Notre monde complexe invite à repenser les interdépendances, cultures, organisations, coopérations, pouvoirs…
Proposition de Jean-Pierre Jaslin
Si je reprends les activités (de Confrontations) auxquelles j’ai participé et les questions qui se posent à notre société aujourd’hui, je pense qu’il y a un constat assez partagé sur le fait qu’il y a de multiples initiatives décentralisées, parfois même des innovations, mais que toutes ces mobilisations d’acteurs ne permettent pas (encore ?) de modifier la régulation globale. Ces activités passionnent les acteurs, mais laissent un gout amer faute de débouchés plus larges qui favoriseraient une confiance.
Je repense à ce que nous disaient François Dubet, la Cimade, le CCFD, les intervenants de la journée sur la fraternité, le livre sur les « cathos »… Le risque est de renforcer un discours de citoyenneté ou de groupe de proximité en abandonnant le terrain d’une action civique et institutionnelle.
La lecture du livre de Yann Raison de Cleuziou, fait bien apparaitre la difficulté des personnes engagées à différents titres dans l’Église pour penser une action « dans », « par » et « sur » l’institution. Les niveaux institutionnels sont alors perçus comme immuables ou au moins hors de portée de changements. Question d’autant plus importante que le Pape François invite les Églises locales à prendre leur responsabilité. Il cherche des alliances pour modifier la Curie, mais tout le monde reste au balcon pour voir comment il va se débrouiller comme si cela n’aura aucun impact sur nos églises locales.
Or, les défis à relever aujourd’hui sont très importants par leurs impacts sur le vivre ensemble et l’Humanité: voir les questions sur la bioéthique, la fin de vie, le transhumain, les NBIC… toutes questions qui seront loin de faire l’unanimité dans les communautés. Le phénomène est identique en ce qui concerne la confrontation interreligieuse ou interculturelle (partie effectivement absente du livre sur les « cathos »), comme de l’attitude à prendre face aux radicalismes ou au laïcisme. Il est à craindre, vu la faiblesse d’expériences pratiques de débat dans les communautés, l’absence de lieux de discussion entre les diverses appréhensions de ces questions dans les communautés et les problèmes importants de fonctionnement lié à la difficulté de penser une place des laïcs dans l’église, que nous assistions à un retrait de la plupart des communautés du débat interne et de celui de nos sociétés.

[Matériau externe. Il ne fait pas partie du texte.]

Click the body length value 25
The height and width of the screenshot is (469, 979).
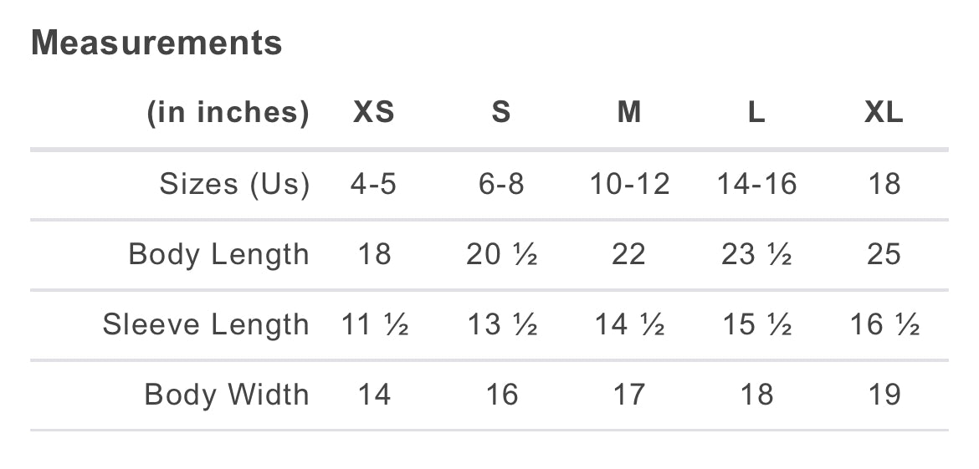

Sans approche renouvelée d’une régulation intermédiaire, les messages descendants et les expériences locales ne favorisent pas une dynamique nouvelle, alors que l’attente vis-à-vis de la religion est plus forte actuellement, mais si elle prend des formes plus diversifiées.
C’est aussi une question que l’on retrouvera sans nul doute que ce soit autour de « l’extrême violence » (se sentir proche) ou du Care.
Aussi, ma proposition consisterait à réfléchir sur cette dimension des régulations intermédiaires pour accepter la diversité tout en renforçant l’unité pour une nouvelle humanité. Nous pourrions partir de l’idée de subsidiarité qui est un héritage commun et voir comment dans notre monde complexe, elle reste une boussole importante à condition de repenser l’interdépendance des niveaux et donc des modes d’organisation et de pouvoir. Une lecture biblique de cette question, éthique, sociologique, philosophique et anthropologique… devrait favoriser l’émergence d’une problématique nouvelle.